Lucky by Amy Watkins / Bottlecap Press / 2019
In Lucky (Bottlecap Press, 2019), a new chapbook from poet Amy Watkins, a woman looks back with wonder at the little girl lucky enough to be loved out of tough circumstances in rural Florida.
The author revealed on Twitter (@amykwatkins) that these poems take their titles from social media prompts, and indeed lines such as “I get super sick from…” and “A family heirloom I treasure …” have a Mad-Libs, slumber party truth-or-dare quality that sits comfortably beside the young subject of the prompts. Moving steadily through her adolescence via the collection, the narrator gains speed and confidence and is gradually willing to tell us more closely-held, careful-worded secrets.
Like the child who grows up too fast, Watkins knows how much to withhold and how much to hand us, with care, the parts of the narrator’s life that are now up for examination by other’s eyes. Our luck is her willingness to trust (to dare?) the reader, when the adults in this collection were less careful with their care.

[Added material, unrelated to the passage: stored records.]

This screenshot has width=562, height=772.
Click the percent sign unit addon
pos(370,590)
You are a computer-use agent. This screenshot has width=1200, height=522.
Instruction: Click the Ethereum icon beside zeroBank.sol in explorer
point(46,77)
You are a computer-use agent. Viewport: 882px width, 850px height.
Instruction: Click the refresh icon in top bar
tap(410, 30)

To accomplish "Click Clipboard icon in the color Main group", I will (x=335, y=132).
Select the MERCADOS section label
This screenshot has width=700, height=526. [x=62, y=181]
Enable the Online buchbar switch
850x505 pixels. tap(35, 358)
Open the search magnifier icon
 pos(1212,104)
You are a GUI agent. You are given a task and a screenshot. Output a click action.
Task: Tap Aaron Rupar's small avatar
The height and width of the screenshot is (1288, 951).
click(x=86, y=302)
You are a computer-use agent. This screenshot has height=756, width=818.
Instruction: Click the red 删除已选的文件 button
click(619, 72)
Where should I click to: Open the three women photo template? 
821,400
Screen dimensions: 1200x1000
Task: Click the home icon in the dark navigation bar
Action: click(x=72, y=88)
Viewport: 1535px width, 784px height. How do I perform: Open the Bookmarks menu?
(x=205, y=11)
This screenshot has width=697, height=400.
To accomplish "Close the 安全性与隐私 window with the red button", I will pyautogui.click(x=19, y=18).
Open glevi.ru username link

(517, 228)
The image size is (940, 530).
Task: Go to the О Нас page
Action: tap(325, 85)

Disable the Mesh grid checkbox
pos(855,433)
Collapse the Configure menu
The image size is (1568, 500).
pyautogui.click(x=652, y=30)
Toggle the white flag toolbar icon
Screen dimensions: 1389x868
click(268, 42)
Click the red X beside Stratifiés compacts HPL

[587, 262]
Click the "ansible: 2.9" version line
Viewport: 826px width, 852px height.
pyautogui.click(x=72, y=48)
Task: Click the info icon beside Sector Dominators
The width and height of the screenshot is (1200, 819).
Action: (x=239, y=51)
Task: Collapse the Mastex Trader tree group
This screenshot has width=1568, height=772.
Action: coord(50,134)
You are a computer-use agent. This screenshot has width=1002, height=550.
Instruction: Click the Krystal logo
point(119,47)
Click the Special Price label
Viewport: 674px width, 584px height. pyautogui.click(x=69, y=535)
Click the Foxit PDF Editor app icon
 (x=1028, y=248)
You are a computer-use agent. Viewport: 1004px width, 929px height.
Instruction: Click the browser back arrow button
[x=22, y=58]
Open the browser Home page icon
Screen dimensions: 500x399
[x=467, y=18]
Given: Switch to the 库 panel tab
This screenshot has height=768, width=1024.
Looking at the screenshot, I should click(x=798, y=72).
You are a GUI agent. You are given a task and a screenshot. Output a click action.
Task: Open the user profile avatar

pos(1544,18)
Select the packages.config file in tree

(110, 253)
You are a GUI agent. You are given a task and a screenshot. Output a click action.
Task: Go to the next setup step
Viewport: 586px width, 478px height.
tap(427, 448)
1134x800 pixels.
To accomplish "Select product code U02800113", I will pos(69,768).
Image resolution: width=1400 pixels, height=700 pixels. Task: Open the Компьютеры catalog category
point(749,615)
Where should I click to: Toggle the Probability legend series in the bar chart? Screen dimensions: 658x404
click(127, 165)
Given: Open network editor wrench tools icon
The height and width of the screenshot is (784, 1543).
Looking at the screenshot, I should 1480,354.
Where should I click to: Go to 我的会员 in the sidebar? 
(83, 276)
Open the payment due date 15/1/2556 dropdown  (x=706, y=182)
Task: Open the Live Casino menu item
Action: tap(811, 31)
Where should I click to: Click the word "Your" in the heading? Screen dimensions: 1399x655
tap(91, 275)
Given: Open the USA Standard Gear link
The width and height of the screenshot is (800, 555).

Luck is layered in these poems and the narrator explores its nuances. There is the lucky girl who escapes a relative’s abuse in “If I could bring one person back to life…” where the narrative takes an unexpected turn beside a grandfather’s deathbed:
My cousin came and shook and cried.
I thought I knew what she was feeling.
Stitched throughout the family stories is also the girl who would be lucky to escape poverty and religious fundamentalism. Dollar store toys, high school dropouts, family secrets, women who go to church and men who do not, grandmothers who know when it is safe to speak and mothers who:
put her faith where she could afford to put it.
There is a sadness carefully pressed between these pages, a potent love and loss expressed in the text through details like dialect and setting:
…In their high school photos,
lined up along the wood-paneled walls
of my grandma’s trailer, my uncles look serious,
In “The videos that always make me laugh…” she sits in the living room watching America’s Funniest Home Videos with relatives:
lowest common denominator of early ‘90s culture:
American, this is you, a star for no talent, no
beauty, just the unpracticed pratfall
and belief in good humor, each of us saying,
“I wisht I’d had a camera.
I’da won ten thousand dollars.”
Faith healing and homemade tinctures share space with little girls listening to the grownups, smelling the joint, keeping quiet in the car.
Watkins’ narrator lives in the liminal spaces we inhabit when we love a family we must leave. The collection follows the young girl schooled at home, sheltered from the ways of the world, through her eventual graduation from college. In “One thing my dad always told me…”
When I graduated college, there were Latin words
printed beneath my name—his name—
and I was nine months pregnant.
He was so proud of both accomplishments.
Can a Florida poet write a collection without an alligator making an appearance? Yes, and we could use the interlude. The Sunshine State has a presence here that does not overpower. Watkins’ Florida is one that few outsiders know exist—cactus strewn across pastures, orange groves in a town named Frostproof, horses fenced in by daughters holding posthole diggers.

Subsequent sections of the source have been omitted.